* Exercice écrit
Extrayez des enregistrements ci-dessous toutes les lignes où figure le mot « Toggle ». Respectez la casse.

━━━━━ Données fournies ━━━━━

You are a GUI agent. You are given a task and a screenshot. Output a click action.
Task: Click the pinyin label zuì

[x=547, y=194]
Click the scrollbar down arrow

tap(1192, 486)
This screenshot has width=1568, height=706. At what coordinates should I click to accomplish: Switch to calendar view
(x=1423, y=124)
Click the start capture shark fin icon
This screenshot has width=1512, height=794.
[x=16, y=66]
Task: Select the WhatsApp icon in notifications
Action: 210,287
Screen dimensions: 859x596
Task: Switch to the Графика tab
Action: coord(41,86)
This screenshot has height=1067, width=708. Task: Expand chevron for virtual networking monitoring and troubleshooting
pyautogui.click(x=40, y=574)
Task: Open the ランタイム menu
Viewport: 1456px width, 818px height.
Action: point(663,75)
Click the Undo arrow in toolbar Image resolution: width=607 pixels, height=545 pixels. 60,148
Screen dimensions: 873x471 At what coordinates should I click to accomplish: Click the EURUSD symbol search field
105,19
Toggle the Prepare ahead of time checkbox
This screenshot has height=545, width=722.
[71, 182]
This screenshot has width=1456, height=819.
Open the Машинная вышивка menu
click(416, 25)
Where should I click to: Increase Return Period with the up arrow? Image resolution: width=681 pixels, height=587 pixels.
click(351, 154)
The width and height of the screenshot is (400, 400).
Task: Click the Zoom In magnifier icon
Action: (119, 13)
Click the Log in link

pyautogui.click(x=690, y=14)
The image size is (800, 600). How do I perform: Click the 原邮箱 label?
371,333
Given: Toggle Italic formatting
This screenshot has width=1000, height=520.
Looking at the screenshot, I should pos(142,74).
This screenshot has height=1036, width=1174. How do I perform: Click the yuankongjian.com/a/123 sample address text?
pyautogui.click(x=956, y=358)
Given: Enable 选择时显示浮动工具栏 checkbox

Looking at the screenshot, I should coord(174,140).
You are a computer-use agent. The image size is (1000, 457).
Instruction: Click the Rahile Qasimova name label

━━━━━

* Réponse attendue
Toggle the Prepare ahead of time checkbox
Given: Toggle Italic formatting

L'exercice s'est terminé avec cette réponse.